Es ist die Zeit, als Rock in all seinen Schattierungen den Pop-Mainstream erobert hat. Ein Blick in die Charts jenes Frühlings genügt, dort tauchen Namen auf wie Pink Floyd, Yes, Status Quo, T.Rex, Led Zeppelin und Alice Cooper. 
Aber: Es gibt auch anderes, vor allem das vielfältige Erbe des Sixties-Pop. Zu diesem gehören neben „Sgt. Pepper“ auch Motown, der kalifornische Folkrock, das florierende Singer-Songwriter-Genre und das Vermächtnis des legendären Brill Building in Gestalt von Carole King, Neil Diamond und Burt Bacharach. Nicht nur in den Charts schlägt sich das nieder, zu sehen ist es auch an der Liste der diesjährigen Grammy-Preisträger. Da tummeln sich Größen wie Roberta Flack, Aretha Franklin, Harry Nilsson, Helen Reddy und die guten alten Temptations. Als beste neue Gruppe werden nicht etwa T.Rex, Genesis oder die Spiders from Mars ausgezeichnet, sondern die biederen Folkpopper von America. Und zum Album des Jahres wird der Live-Mitschnitt des „Concert For Bangladesh“, veranstaltet von George Harrison und Ravi Shankar. Auch Bob Dylan, Eric Clapton und Ringo Starr waren dabei – eine Veteranen-Elite des Rock, die vor allem von den weltweit besungenen Heldentaten früherer Jahre zehrt. Nichts Neues also beim großen Pop-Preisschießen, stattdessen ein Stelldichein der Business-Elite. Kein Wunder, die Branchenlosung lautet schließlich wie eh und je: „It’s showbiz, baby!“ Wer bei der Grammy-Sause auf der Bühne steht oder an einem der begehrten Tische davor Platz nimmt, hat das verinnerlicht.

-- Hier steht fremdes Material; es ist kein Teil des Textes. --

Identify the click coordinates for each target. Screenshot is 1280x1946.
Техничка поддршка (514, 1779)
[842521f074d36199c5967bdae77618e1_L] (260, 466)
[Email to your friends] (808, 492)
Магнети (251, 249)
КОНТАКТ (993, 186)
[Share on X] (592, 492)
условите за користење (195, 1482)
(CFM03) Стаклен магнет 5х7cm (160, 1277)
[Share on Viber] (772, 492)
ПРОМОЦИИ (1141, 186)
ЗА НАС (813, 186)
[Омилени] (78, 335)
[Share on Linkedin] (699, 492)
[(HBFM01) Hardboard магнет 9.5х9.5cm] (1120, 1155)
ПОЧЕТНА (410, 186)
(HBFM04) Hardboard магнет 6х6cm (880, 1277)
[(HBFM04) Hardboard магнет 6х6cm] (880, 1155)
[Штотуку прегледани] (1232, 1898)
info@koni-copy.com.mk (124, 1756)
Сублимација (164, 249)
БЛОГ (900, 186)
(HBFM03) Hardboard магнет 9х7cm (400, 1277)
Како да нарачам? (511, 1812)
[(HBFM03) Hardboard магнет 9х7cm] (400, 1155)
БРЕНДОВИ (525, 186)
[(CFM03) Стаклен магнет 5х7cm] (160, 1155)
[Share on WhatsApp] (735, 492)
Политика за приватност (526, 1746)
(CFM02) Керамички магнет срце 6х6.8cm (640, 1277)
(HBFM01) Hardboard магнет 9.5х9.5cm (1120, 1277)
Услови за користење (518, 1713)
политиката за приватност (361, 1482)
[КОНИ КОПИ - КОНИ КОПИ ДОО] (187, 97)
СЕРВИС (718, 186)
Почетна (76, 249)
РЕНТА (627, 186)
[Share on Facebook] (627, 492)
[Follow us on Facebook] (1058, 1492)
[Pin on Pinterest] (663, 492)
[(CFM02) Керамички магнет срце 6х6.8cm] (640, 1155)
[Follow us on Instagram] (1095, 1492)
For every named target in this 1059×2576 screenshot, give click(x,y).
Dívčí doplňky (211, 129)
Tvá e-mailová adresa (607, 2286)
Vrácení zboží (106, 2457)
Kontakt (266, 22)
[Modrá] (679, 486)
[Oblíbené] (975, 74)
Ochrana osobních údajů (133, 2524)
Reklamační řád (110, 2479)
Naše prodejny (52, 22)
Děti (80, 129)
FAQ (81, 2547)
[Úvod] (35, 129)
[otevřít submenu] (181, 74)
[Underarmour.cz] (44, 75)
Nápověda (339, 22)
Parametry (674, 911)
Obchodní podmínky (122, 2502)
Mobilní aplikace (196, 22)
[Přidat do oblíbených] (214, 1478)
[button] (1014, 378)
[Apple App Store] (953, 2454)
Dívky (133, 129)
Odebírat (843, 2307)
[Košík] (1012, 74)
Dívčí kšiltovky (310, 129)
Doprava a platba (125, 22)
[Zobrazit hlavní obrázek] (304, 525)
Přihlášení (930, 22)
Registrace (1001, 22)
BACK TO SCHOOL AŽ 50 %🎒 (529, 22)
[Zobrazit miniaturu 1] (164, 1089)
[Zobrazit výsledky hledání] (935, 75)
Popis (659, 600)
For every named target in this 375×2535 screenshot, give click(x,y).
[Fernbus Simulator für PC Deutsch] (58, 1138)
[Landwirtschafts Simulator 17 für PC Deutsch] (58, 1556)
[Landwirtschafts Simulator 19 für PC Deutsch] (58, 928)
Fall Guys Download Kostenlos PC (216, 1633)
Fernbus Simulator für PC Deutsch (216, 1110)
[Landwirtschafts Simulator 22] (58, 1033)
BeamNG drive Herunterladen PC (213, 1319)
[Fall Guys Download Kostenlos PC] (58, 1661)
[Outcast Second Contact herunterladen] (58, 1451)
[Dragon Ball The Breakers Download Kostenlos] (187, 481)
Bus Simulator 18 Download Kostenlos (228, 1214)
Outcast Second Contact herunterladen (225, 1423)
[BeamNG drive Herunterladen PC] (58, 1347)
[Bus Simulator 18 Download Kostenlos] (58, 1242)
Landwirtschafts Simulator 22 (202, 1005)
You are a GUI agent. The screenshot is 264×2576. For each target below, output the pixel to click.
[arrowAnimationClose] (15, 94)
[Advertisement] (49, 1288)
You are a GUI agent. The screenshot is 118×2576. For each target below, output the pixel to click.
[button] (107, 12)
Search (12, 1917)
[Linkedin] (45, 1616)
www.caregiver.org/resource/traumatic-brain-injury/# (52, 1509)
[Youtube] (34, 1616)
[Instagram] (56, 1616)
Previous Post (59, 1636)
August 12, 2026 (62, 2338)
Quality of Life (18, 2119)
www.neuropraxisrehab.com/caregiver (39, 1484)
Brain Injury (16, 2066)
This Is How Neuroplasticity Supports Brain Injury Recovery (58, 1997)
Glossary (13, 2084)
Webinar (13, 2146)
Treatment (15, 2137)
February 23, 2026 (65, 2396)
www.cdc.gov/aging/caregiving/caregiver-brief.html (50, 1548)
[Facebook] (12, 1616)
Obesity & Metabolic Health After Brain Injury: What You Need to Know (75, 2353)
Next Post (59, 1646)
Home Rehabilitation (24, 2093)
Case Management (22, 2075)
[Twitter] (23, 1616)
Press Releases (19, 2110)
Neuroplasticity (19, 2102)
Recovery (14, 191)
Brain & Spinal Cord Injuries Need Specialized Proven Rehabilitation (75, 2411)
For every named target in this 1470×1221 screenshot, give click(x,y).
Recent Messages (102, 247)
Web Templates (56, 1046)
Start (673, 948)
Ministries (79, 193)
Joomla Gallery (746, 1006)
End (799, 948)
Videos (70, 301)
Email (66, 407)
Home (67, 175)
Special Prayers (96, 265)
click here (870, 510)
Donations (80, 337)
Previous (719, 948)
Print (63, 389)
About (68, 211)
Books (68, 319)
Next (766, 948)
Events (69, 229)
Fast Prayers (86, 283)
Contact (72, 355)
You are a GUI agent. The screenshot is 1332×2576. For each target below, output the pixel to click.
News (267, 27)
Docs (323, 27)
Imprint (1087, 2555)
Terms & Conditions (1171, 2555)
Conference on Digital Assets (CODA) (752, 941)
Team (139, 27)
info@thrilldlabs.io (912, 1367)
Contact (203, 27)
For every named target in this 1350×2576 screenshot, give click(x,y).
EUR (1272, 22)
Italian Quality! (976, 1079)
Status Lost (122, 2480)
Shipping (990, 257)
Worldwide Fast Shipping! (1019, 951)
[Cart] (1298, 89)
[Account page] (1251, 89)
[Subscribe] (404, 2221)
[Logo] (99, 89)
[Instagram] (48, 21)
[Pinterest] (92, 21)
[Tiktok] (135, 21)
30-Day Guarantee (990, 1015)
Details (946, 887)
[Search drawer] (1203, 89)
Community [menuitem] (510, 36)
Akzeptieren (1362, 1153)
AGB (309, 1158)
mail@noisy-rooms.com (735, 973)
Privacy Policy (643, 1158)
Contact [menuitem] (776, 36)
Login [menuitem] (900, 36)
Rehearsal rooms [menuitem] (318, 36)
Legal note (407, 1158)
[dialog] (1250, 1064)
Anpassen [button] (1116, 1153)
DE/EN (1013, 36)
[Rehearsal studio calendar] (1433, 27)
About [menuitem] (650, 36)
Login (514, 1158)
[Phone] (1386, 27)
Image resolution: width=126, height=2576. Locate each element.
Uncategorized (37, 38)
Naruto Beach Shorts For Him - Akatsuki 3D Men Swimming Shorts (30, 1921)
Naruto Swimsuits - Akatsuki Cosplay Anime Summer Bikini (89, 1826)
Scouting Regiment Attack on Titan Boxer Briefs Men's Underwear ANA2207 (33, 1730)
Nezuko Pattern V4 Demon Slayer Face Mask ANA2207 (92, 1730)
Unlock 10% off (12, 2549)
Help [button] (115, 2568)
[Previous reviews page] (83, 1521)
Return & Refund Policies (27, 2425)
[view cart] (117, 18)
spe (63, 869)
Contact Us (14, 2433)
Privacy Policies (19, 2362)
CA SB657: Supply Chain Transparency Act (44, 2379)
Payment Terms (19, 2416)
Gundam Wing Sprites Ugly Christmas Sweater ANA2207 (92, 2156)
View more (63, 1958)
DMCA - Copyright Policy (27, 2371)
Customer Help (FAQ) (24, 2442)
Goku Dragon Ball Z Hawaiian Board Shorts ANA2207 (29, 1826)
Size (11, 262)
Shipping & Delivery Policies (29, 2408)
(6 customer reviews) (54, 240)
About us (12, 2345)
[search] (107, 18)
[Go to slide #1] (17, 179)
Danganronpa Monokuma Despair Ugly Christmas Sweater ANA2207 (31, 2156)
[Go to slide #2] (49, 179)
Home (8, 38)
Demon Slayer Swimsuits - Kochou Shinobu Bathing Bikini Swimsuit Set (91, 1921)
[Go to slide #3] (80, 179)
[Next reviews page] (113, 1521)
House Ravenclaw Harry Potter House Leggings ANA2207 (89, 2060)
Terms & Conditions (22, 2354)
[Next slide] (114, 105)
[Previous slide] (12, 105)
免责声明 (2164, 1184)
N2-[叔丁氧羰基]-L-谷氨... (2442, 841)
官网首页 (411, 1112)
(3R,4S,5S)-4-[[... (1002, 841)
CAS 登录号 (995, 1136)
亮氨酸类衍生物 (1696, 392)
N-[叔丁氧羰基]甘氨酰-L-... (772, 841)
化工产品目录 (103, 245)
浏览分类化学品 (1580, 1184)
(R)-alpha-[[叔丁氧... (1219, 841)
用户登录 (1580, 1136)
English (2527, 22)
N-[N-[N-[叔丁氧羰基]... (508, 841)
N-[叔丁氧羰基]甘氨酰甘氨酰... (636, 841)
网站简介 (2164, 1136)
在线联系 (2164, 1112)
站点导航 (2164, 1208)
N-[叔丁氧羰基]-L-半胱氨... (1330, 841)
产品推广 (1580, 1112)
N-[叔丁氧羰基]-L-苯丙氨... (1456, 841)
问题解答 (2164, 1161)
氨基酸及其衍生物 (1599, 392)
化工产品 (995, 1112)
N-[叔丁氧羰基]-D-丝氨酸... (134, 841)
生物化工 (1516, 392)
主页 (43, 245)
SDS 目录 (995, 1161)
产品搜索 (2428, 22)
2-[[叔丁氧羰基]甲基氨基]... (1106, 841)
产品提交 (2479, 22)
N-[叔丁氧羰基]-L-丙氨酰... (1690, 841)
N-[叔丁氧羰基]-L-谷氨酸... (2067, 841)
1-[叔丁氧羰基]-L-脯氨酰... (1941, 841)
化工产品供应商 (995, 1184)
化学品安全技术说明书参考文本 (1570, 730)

Und doch ist 1973 ein Jahr, in dem die Rockmusik unentwegt zu neuen Ufern strebt. In die Karten spielt den experimentierfreudigen Musikern dabei der Umstand, dass die Industrie noch immer nicht recht weiß, wie dieser stetig wachsende Rockmarkt funktioniert. Warum verkauft eine schrullige Kapelle wie Jethro Tull Millionen von Alben, während die mit allen Marketingtricks gepushten Brinsley Schwarz grandios floppen? Warum findet ein pummeliger Brillenträger wie Elton John ein Millionenpublikum, während der mindestens gleichermaßen begabte Nick Drake praktisch ungehört verhallt? Und was machen Pink Floyd so anders als die genialischen Gentle Giant, die über den Status eines Geheimtipps nicht hinauskommen? Die Branchen-Granden zucken mit den Schultern, sie können es nur immer wieder neu versuchen. Zum Beispiel mit dem Londoner Quartett, das sich selbstbewusst Queen nennt und dessen aus Sansibar stammender Sänger einen gewaltigen Überbiss hat. Oder mit der eigensinnigen Betty Davis und ihrem überspannten Funk, Rock, Soul oder was immer das sein soll. Oder mit den vier durchgeknallten New Yorkern, die in Frauenkleidern rumlaufen, sich die Haare hochtoupieren und fetter geschminkt sind als die Nutten am Times Square – New York Dolls fürwahr. Langhaarige mit Gitarren gibt es jedenfalls wie Sand am Meer. In einem jeden von ihnen könnte der Superstar von morgen stecken.